S&P forecast continues GCC banks' strong performance until 2024


(MENAFN) Standard & Poor's Ratings Agency (S&P) anticipates that banks in the Gulf Cooperation Council (GCC) countries will maintain strong performance throughout 2024, driven by increased lending volumes, higher fee income, stable margins, and effective cost management, provided there are no unforeseen shocks. The agency's recent report highlights that non-oil sectors in Saudi Arabia and the UAE have significantly contributed to a 10.4 percent annual lending growth among the 45 largest GCC banks in the first half of 2024, compared to 6.7 percent in 2023. Despite a prolonged period of rising interest rates, which has kept profit margins steady at 2.7 percent, banks have continued to show strong profitability, with a return on assets improving to 1.74 percent from 1.65 percent at the end of 2023.

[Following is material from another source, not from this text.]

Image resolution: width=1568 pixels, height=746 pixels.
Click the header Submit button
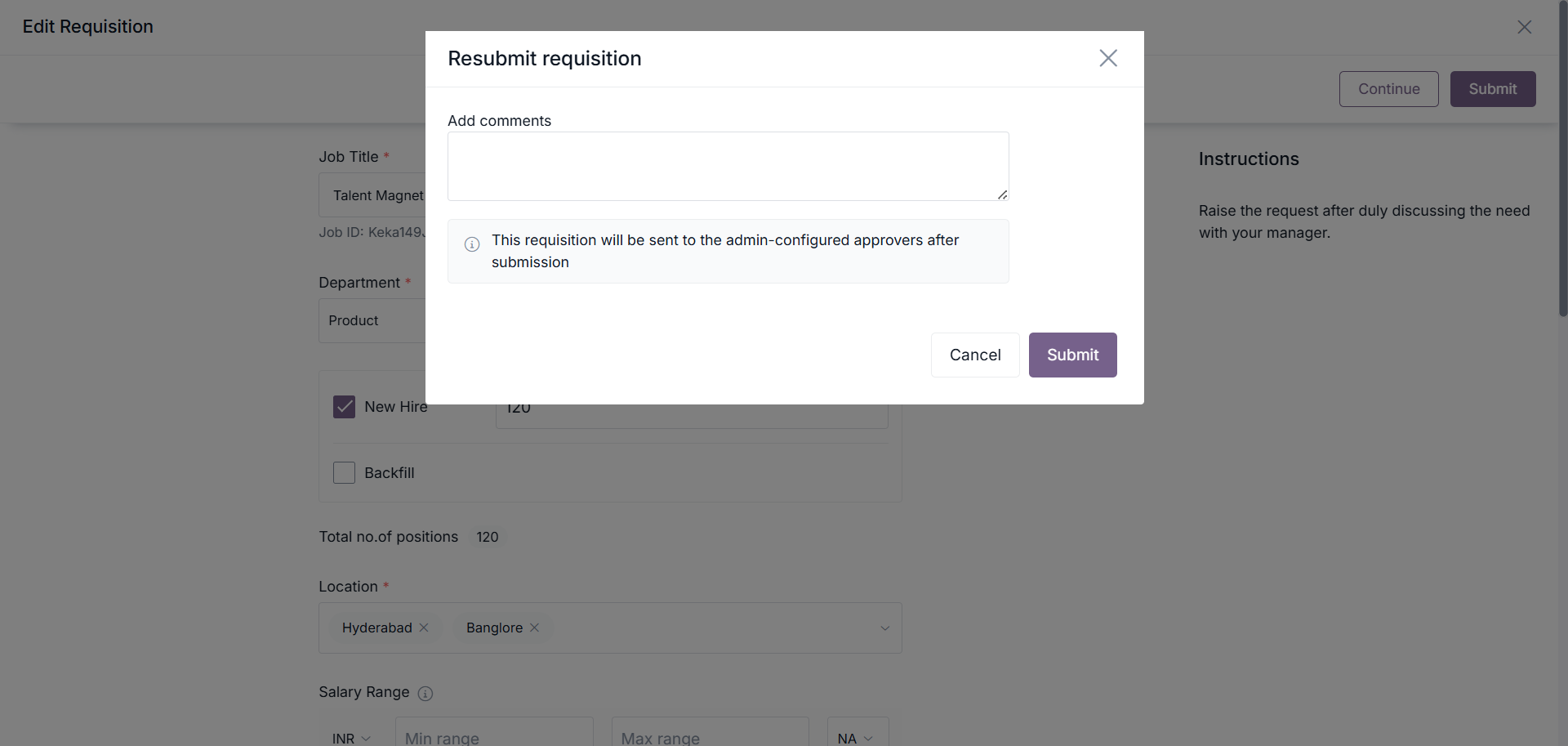1492,89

However, S&P notes that interest rate cuts expected in 2025 could diminish income margins for GCC banks, potentially leading to a 12 percent reduction in net profits. This projection is based on the premise that each 100 basis point reduction in interest rates could lower net income by approximately 8 percent. Despite this, the anticipated rate cuts could benefit highly leveraged corporates and retail clients in the GCC, potentially enhancing asset quality. Additionally, the agency believes that banks' effective cost control measures might mitigate the overall impact of these rate cuts. As a result, while banks face potential challenges from reduced interest margins, their solid performance in the near term and strategic financial management are expected to support their stability and growth.